We hold the act of a magistrate in accepting and lodging an information is a judicial act and, being lodged on Sunday, is void. An exercise of judgment and discretion is involved in determining whether jurisdictional requirements are met and whether an offense is properly charged. Since an information is an essential step in a summary conviction proceeding (Commonwealth v. Borden, supra, and section 1202 of The Vehicle Code), the magistrate never acquired jurisdiction of the subject matter. Since jurisdiction over the subject matter may never be waived (Yentzer v. Taylor Wine Company, Inc., 409 Pa. 338, 342), defendant’s motion to quash must be allowed.*

*430Wherefore, we enter the following

Order

Now, to wit, June 20, 1968, the motion of defendant to quash the information is allowed and the information is quashed and defendant discharged.

The clerk of courts is directed to return to the defendant any sums credited to his account, less poundage.
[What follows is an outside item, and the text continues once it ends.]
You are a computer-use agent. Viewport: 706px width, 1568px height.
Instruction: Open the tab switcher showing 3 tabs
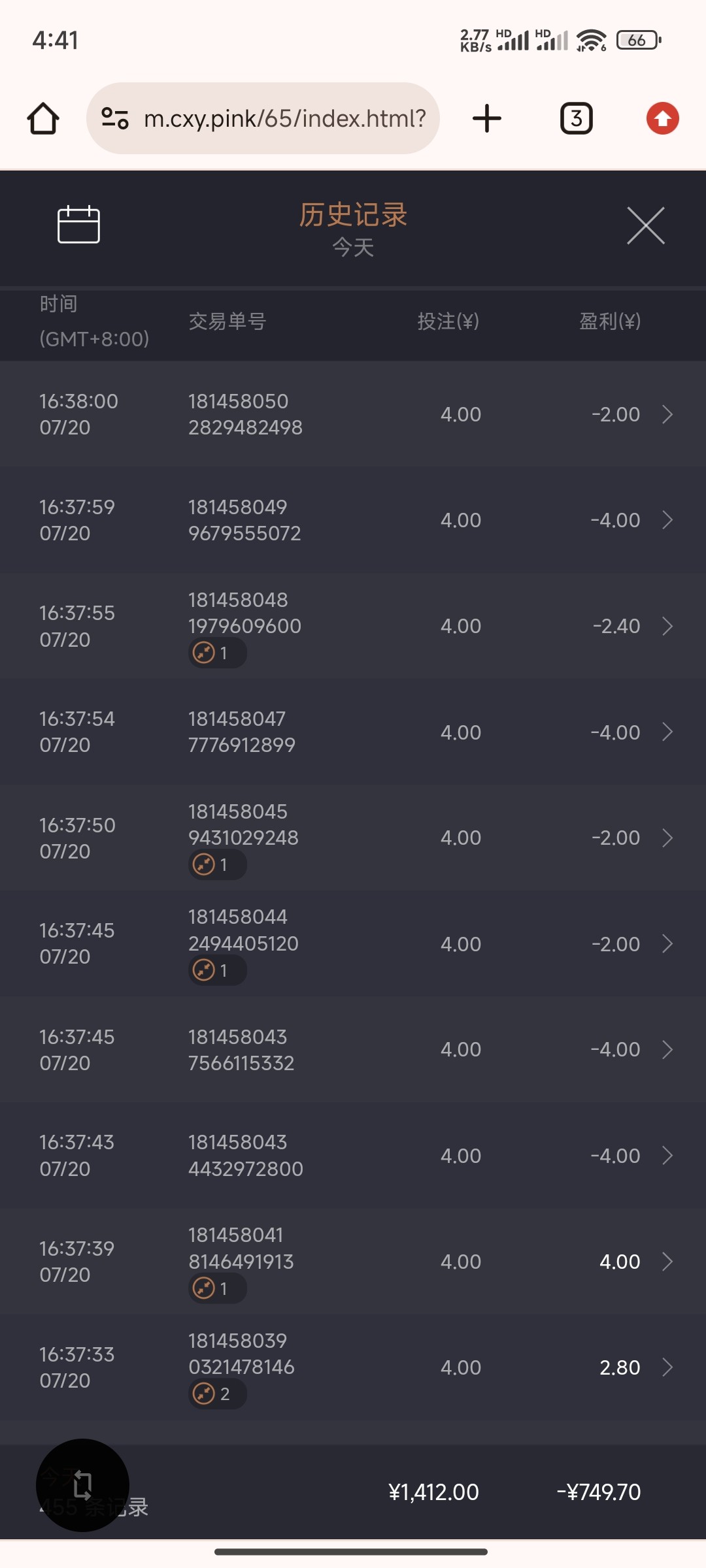pos(577,118)
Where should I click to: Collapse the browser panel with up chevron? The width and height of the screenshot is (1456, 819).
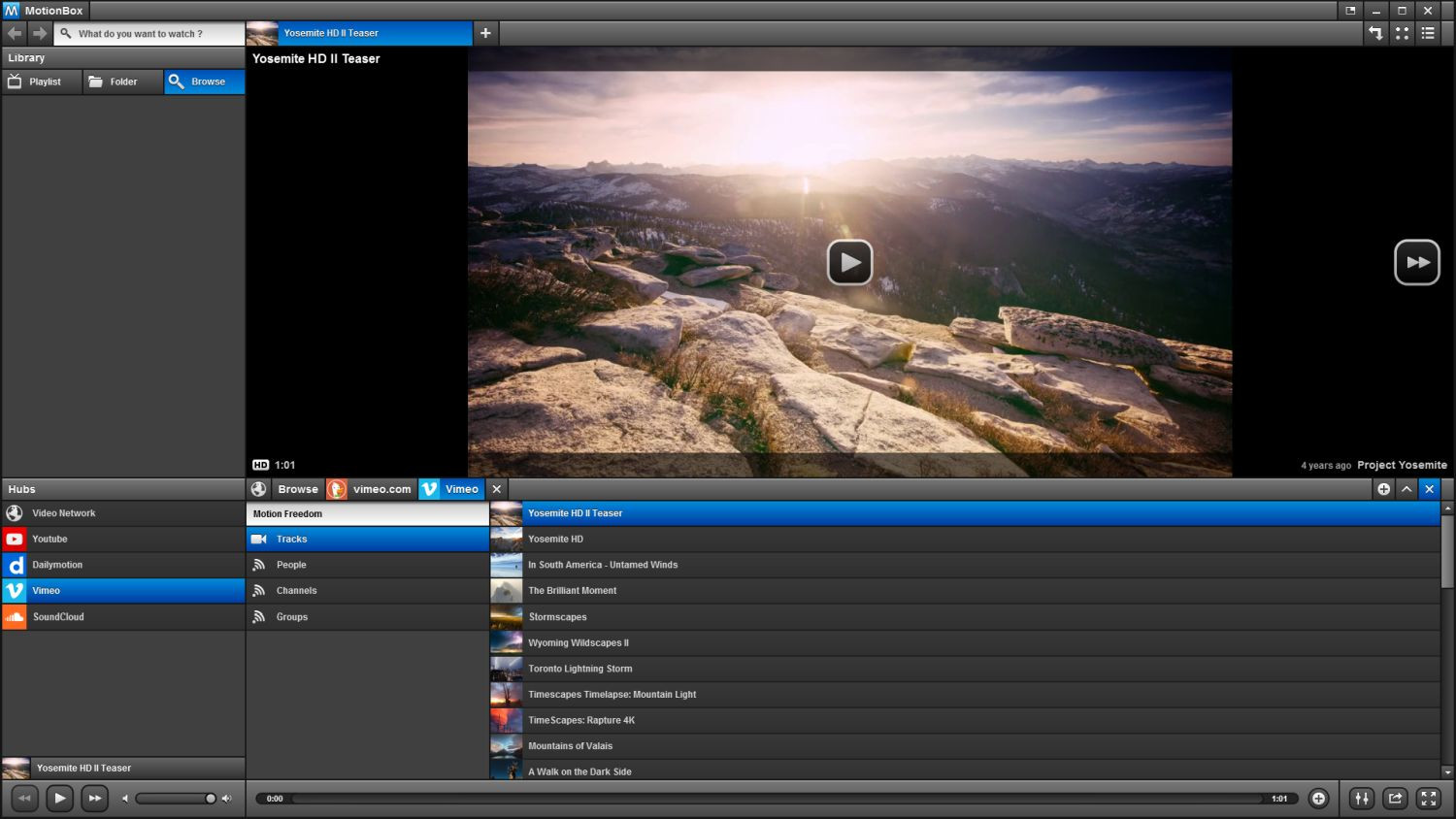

Costs on the County of Carbon.

Since the motion to quash is before us on a waiver proceeding and not certiorari, and was made after the close of testimony, we directed the district attorney’s office to ascertain whether the date of the signing and lodging of the information as stated therein was in error. We have been informed that neither the prosecutor nor the magistrate are able to show otherwise. We, therefore, find as a fact that the information was signed and filed on Sunday, February 4, 1968.